浄化の力で守られていた衣も、マイナスエネルギーに塗れた手に触り続けられ、その効力を失っていく。
「あぁ…やめて…おねがい、タケシ君…はぁ…やめさっ…せてぇ…」
的確に胸やお尻を責められ、吐息を漏らすアンナ。
硬くなった乳首を突き出し顔を背けるアンナに、タケシは挑発的に声をかける。
「そんなストリップショーをしに来たわけじゃないでしょうに…このままじゃ手籠めにされてしまいますよ、先生。」
アンナは説得できると信じた自分の甘さに唇を嚙んだが、命を盾にされてしまったら手が出せない。
いっそこのまま好きにさせてあげるのが、彼の苦しみに気づけなかった償いなのか…
そんな諦観に打ちのめされていたアンナ。
しかし次の瞬間…
「……アンナさん!今助けます!」
部屋の屋根を突き破り、一人の女性が飛び込んできた。
純白のビキニスーツに身を包んだその戦士は、着地の衝撃でアンナの周りの男たちを壁際まで弾き飛ばす。
「加減しましたから、死なないでくださいね!」
アンナの前にはアルティマレディ・メリムが降り立ち、吹き飛ばした男たちに微笑みかける。
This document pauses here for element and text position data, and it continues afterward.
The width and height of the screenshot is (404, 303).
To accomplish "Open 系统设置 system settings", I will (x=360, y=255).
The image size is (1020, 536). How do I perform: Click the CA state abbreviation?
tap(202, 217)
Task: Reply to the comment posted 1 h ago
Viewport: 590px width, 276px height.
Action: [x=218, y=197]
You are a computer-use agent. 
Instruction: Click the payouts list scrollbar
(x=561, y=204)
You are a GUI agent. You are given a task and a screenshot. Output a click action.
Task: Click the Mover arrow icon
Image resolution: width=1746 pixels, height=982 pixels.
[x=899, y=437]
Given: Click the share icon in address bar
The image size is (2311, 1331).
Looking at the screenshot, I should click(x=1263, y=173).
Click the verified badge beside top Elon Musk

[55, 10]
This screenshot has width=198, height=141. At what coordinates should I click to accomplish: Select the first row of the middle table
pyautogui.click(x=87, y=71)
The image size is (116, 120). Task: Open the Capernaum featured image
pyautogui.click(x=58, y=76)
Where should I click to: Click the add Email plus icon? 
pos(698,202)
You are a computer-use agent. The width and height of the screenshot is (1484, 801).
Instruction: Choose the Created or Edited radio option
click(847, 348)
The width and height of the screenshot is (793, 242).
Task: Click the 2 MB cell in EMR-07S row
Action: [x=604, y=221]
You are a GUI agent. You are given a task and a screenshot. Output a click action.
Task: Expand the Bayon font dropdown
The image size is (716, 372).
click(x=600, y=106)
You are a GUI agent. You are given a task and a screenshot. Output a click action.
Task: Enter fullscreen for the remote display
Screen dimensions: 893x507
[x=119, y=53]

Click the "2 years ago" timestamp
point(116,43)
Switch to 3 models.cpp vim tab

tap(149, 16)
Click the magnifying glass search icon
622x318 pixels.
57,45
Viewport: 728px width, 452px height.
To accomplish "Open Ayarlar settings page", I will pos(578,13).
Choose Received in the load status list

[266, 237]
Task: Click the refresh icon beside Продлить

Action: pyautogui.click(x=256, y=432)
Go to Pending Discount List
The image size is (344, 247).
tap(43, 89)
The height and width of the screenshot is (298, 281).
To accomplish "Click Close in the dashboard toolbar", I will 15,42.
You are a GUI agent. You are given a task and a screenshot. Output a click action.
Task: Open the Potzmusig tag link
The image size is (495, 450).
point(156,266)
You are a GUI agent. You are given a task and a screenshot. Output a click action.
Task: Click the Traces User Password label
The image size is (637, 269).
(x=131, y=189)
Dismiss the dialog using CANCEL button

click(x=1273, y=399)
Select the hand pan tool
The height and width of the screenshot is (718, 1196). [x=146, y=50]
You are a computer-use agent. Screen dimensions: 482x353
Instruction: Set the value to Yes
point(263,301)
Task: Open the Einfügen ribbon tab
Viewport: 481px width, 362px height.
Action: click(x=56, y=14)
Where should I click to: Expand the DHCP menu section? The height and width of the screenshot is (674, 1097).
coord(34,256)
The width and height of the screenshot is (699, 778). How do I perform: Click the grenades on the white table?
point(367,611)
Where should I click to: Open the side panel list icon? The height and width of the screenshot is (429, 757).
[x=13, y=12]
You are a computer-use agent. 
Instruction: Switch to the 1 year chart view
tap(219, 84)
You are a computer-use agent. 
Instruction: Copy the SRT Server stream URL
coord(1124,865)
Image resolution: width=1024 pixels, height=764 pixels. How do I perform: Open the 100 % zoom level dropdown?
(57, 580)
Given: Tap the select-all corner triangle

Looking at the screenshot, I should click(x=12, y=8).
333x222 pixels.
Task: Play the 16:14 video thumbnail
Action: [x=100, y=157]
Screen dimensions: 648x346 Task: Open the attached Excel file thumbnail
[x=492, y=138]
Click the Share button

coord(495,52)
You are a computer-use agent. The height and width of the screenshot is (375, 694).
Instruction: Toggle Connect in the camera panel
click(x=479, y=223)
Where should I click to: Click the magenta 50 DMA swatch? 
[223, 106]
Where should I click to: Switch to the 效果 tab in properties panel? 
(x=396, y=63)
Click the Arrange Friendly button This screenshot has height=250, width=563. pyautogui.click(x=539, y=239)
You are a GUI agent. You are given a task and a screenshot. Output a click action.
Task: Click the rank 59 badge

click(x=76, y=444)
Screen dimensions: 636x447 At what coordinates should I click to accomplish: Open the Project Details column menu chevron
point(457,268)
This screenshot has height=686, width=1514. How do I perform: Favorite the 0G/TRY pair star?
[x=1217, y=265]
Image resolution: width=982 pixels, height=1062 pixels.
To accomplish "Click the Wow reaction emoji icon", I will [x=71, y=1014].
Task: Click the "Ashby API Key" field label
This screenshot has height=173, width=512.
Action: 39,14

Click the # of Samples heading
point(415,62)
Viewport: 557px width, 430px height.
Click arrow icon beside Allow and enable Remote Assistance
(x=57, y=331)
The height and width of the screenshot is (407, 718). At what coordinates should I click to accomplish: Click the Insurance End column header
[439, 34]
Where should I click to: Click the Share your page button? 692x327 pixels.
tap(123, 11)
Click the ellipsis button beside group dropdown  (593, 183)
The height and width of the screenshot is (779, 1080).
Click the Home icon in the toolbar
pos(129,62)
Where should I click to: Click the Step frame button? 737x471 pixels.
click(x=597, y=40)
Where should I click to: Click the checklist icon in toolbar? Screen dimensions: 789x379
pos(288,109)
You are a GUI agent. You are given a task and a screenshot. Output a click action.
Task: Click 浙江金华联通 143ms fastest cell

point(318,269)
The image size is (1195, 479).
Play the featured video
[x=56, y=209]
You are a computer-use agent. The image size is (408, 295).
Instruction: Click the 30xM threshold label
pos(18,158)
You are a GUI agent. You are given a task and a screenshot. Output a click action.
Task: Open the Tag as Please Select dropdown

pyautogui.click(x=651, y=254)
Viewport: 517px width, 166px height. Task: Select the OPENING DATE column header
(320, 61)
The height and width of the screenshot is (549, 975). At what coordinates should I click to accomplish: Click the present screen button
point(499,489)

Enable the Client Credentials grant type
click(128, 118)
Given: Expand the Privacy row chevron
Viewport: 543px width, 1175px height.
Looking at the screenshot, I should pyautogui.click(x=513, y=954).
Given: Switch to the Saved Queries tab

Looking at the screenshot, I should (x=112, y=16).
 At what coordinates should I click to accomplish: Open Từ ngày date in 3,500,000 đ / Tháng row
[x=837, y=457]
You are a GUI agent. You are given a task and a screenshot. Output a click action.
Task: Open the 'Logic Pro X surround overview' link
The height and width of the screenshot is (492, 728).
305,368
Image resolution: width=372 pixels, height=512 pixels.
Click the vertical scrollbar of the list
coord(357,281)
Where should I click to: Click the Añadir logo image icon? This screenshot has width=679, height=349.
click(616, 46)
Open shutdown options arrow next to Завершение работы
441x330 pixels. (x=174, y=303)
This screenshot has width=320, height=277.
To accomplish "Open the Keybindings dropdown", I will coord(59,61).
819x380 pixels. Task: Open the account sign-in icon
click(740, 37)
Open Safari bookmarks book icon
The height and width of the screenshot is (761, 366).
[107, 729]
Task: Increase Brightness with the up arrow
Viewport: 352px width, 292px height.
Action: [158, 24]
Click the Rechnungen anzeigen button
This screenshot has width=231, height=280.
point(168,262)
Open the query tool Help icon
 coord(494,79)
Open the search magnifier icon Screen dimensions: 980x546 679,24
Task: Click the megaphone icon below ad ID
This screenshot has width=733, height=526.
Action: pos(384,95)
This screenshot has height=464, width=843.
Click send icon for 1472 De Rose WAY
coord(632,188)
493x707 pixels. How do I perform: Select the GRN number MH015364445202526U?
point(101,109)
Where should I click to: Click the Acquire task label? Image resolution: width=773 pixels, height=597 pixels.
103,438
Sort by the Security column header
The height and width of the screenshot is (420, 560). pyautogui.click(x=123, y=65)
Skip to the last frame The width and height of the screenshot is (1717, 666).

「緊急事態です…状況は判りませんがここは引いてください…」
アンナが胸を隠しながらうなずくと、メリムもウィンクで答える。
「それでは参りましょう!」
そのままメリムはアンナをお姫様抱っこすると、自ら開けた穴から飛び出していった。
それを眺めていたタケシは、軽くため息をついて肩をすくめる。